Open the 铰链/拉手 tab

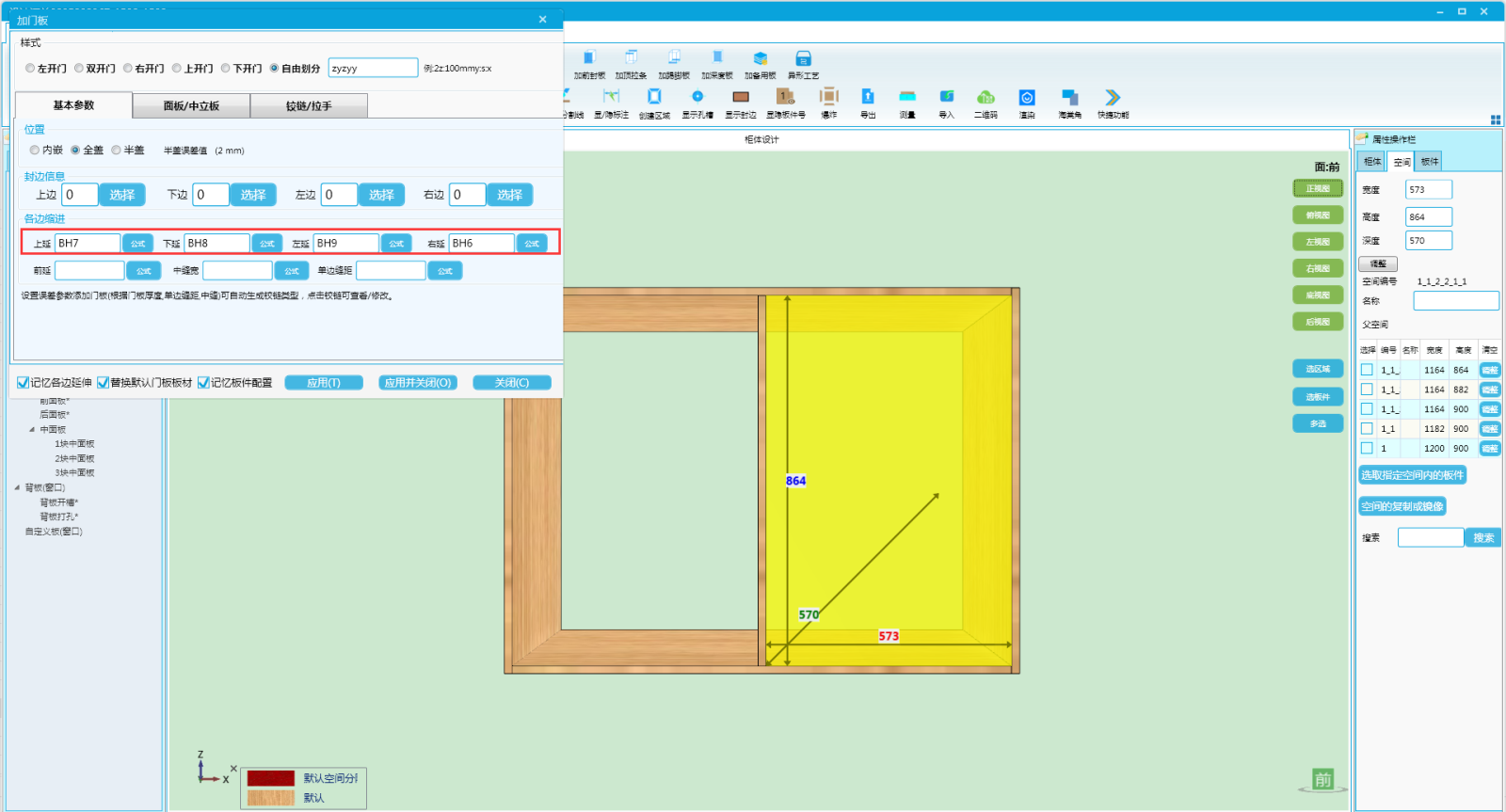coord(309,106)
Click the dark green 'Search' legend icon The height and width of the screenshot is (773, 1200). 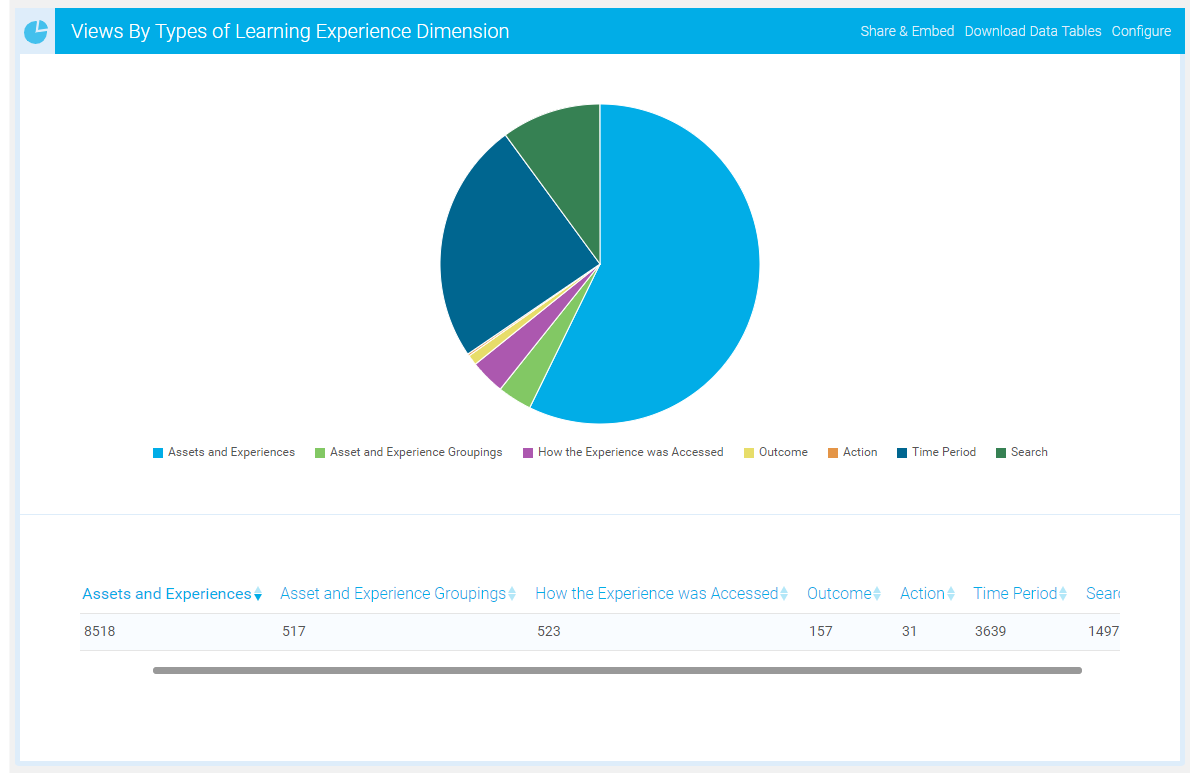[x=1003, y=452]
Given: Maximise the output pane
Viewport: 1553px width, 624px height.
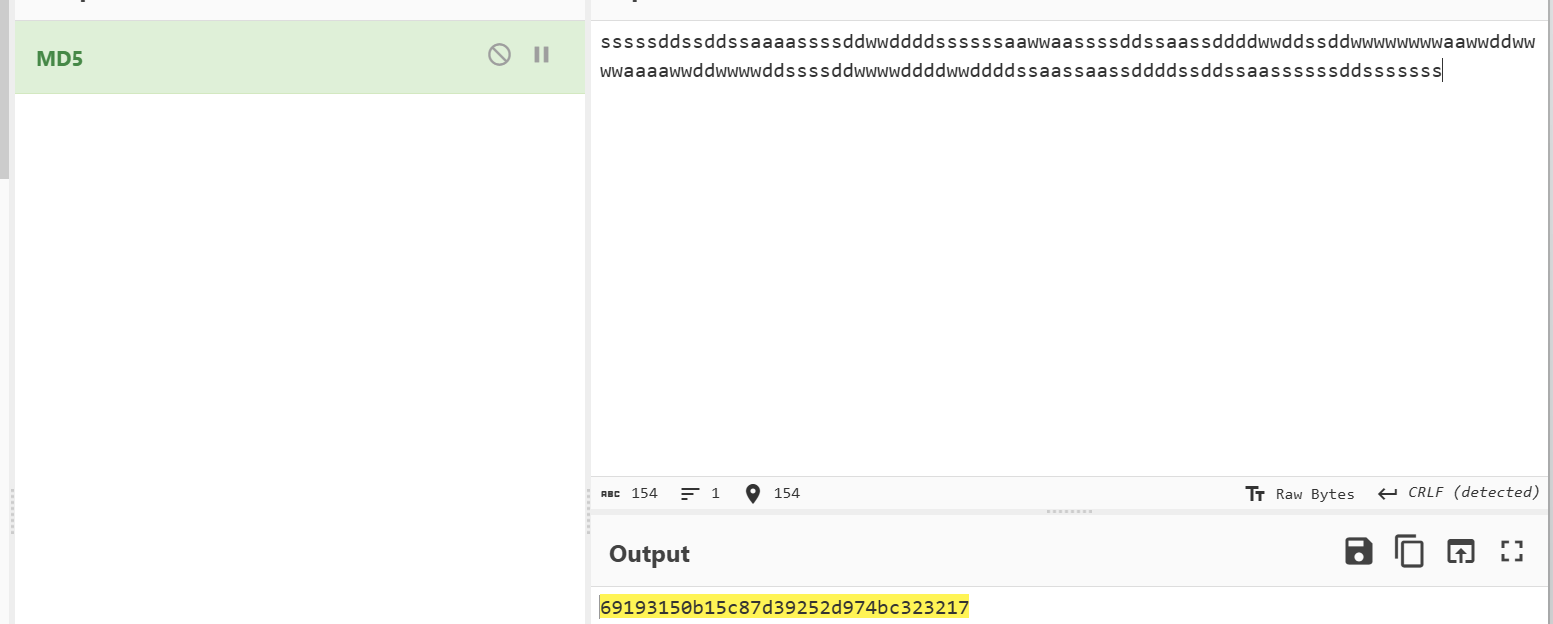Looking at the screenshot, I should coord(1511,551).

== == ==

== TO BE DONE ==
Extract the data exactly, starting with the line that contains "Given: Maximise the output pane" and continuing through the end of the data, with the pictures left out.

== FULL ANSWER ==
Given: Maximise the output pane
Viewport: 1553px width, 624px height.
Looking at the screenshot, I should coord(1511,551).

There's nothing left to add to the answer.